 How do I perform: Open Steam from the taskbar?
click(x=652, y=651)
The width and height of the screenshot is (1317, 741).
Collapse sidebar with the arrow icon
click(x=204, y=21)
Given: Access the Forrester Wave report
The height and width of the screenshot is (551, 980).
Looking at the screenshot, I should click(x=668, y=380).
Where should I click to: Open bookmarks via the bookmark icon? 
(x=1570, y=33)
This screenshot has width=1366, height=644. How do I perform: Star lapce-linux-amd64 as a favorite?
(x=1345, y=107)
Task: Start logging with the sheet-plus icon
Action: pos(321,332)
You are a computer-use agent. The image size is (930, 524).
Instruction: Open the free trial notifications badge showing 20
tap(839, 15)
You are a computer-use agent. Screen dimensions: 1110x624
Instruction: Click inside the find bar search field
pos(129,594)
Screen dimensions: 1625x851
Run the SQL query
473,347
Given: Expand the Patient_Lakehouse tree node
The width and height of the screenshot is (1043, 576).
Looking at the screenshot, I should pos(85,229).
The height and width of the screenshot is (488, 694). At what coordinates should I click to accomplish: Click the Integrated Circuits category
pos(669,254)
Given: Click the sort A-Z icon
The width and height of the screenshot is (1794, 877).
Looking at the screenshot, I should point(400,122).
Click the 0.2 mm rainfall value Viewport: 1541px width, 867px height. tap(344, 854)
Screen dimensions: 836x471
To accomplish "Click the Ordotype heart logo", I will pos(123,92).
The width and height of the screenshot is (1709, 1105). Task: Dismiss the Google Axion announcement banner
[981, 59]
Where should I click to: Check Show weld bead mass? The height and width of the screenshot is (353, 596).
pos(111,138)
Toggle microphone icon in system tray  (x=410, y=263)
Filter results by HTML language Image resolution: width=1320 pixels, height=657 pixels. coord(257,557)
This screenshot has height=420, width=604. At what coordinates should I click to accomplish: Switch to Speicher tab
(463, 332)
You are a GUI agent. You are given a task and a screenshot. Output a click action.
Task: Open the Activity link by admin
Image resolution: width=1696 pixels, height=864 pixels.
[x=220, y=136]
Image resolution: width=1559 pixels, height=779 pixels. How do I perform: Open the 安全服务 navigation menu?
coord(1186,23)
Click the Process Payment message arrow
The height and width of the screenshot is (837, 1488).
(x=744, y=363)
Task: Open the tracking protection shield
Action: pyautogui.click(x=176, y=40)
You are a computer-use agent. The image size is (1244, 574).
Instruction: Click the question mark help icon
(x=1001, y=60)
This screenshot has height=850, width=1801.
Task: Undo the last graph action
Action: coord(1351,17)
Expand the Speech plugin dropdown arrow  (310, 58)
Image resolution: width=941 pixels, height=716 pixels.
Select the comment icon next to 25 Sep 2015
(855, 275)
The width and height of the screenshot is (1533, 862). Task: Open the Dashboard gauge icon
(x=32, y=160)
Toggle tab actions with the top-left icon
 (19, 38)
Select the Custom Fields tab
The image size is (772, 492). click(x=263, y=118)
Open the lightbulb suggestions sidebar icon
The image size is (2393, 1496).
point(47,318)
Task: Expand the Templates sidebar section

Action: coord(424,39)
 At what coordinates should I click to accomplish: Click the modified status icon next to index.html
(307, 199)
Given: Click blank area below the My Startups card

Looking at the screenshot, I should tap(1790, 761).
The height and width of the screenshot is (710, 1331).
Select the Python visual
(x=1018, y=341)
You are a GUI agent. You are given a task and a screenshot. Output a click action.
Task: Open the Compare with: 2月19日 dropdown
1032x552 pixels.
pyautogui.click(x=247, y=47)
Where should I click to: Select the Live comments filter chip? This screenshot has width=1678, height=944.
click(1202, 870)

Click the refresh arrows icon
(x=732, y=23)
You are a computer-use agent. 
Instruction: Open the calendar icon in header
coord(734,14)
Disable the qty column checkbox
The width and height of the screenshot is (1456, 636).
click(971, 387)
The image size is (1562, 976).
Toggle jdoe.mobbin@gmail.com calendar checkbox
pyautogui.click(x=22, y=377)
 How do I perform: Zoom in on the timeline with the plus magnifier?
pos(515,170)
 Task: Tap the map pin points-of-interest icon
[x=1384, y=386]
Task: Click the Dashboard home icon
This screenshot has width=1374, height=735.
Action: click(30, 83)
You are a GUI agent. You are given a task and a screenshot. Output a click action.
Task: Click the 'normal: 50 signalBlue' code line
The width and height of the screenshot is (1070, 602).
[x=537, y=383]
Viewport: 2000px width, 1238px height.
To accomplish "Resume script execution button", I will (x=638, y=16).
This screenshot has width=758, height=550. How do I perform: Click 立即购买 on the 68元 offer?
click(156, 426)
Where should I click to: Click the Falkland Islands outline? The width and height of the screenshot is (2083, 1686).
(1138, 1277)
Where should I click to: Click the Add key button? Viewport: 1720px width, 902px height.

****************************************

Restate the records in full, keeping every word as it is.

 How do I perform: Open Steam from the taskbar?
click(x=652, y=651)
The width and height of the screenshot is (1317, 741).
Collapse sidebar with the arrow icon
click(x=204, y=21)
Given: Access the Forrester Wave report
The height and width of the screenshot is (551, 980).
Looking at the screenshot, I should click(x=668, y=380).
Where should I click to: Open bookmarks via the bookmark icon? 
(x=1570, y=33)
This screenshot has width=1366, height=644. How do I perform: Star lapce-linux-amd64 as a favorite?
(x=1345, y=107)
Task: Start logging with the sheet-plus icon
Action: pos(321,332)
You are a computer-use agent. The image size is (930, 524).
Instruction: Open the free trial notifications badge showing 20
tap(839, 15)
You are a computer-use agent. Screen dimensions: 1110x624
Instruction: Click inside the find bar search field
pos(129,594)
Screen dimensions: 1625x851
Run the SQL query
473,347
Given: Expand the Patient_Lakehouse tree node
The width and height of the screenshot is (1043, 576).
Looking at the screenshot, I should pos(85,229).
The height and width of the screenshot is (488, 694). At what coordinates should I click to accomplish: Click the Integrated Circuits category
pos(669,254)
Given: Click the sort A-Z icon
The width and height of the screenshot is (1794, 877).
Looking at the screenshot, I should point(400,122).
Click the 0.2 mm rainfall value Viewport: 1541px width, 867px height. tap(344, 854)
Screen dimensions: 836x471
To accomplish "Click the Ordotype heart logo", I will pos(123,92).
The width and height of the screenshot is (1709, 1105). Task: Dismiss the Google Axion announcement banner
[981, 59]
Where should I click to: Check Show weld bead mass? The height and width of the screenshot is (353, 596).
pos(111,138)
Toggle microphone icon in system tray  (x=410, y=263)
Filter results by HTML language Image resolution: width=1320 pixels, height=657 pixels. coord(257,557)
This screenshot has height=420, width=604. At what coordinates should I click to accomplish: Switch to Speicher tab
(463, 332)
You are a GUI agent. You are given a task and a screenshot. Output a click action.
Task: Open the Activity link by admin
Image resolution: width=1696 pixels, height=864 pixels.
[x=220, y=136]
Image resolution: width=1559 pixels, height=779 pixels. How do I perform: Open the 安全服务 navigation menu?
coord(1186,23)
Click the Process Payment message arrow
The height and width of the screenshot is (837, 1488).
(x=744, y=363)
Task: Open the tracking protection shield
Action: pyautogui.click(x=176, y=40)
You are a computer-use agent. The image size is (1244, 574).
Instruction: Click the question mark help icon
(x=1001, y=60)
This screenshot has height=850, width=1801.
Task: Undo the last graph action
Action: coord(1351,17)
Expand the Speech plugin dropdown arrow  (310, 58)
Image resolution: width=941 pixels, height=716 pixels.
Select the comment icon next to 25 Sep 2015
(855, 275)
The width and height of the screenshot is (1533, 862). Task: Open the Dashboard gauge icon
(x=32, y=160)
Toggle tab actions with the top-left icon
 (19, 38)
Select the Custom Fields tab
The image size is (772, 492). click(x=263, y=118)
Open the lightbulb suggestions sidebar icon
The image size is (2393, 1496).
point(47,318)
Task: Expand the Templates sidebar section

Action: coord(424,39)
 At what coordinates should I click to accomplish: Click the modified status icon next to index.html
(307, 199)
Given: Click blank area below the My Startups card

Looking at the screenshot, I should tap(1790, 761).
The height and width of the screenshot is (710, 1331).
Select the Python visual
(x=1018, y=341)
You are a GUI agent. You are given a task and a screenshot. Output a click action.
Task: Open the Compare with: 2月19日 dropdown
1032x552 pixels.
pyautogui.click(x=247, y=47)
Where should I click to: Select the Live comments filter chip? This screenshot has width=1678, height=944.
click(1202, 870)

Click the refresh arrows icon
(x=732, y=23)
You are a computer-use agent. 
Instruction: Open the calendar icon in header
coord(734,14)
Disable the qty column checkbox
The width and height of the screenshot is (1456, 636).
click(971, 387)
The image size is (1562, 976).
Toggle jdoe.mobbin@gmail.com calendar checkbox
pyautogui.click(x=22, y=377)
 How do I perform: Zoom in on the timeline with the plus magnifier?
pos(515,170)
 Task: Tap the map pin points-of-interest icon
[x=1384, y=386]
Task: Click the Dashboard home icon
This screenshot has width=1374, height=735.
Action: click(30, 83)
You are a GUI agent. You are given a task and a screenshot. Output a click action.
Task: Click the 'normal: 50 signalBlue' code line
The width and height of the screenshot is (1070, 602).
[x=537, y=383]
Viewport: 2000px width, 1238px height.
To accomplish "Resume script execution button", I will (x=638, y=16).
This screenshot has width=758, height=550. How do I perform: Click 立即购买 on the 68元 offer?
click(156, 426)
Where should I click to: Click the Falkland Islands outline? The width and height of the screenshot is (2083, 1686).
(1138, 1277)
Where should I click to: Click the Add key button? Viewport: 1720px width, 902px height.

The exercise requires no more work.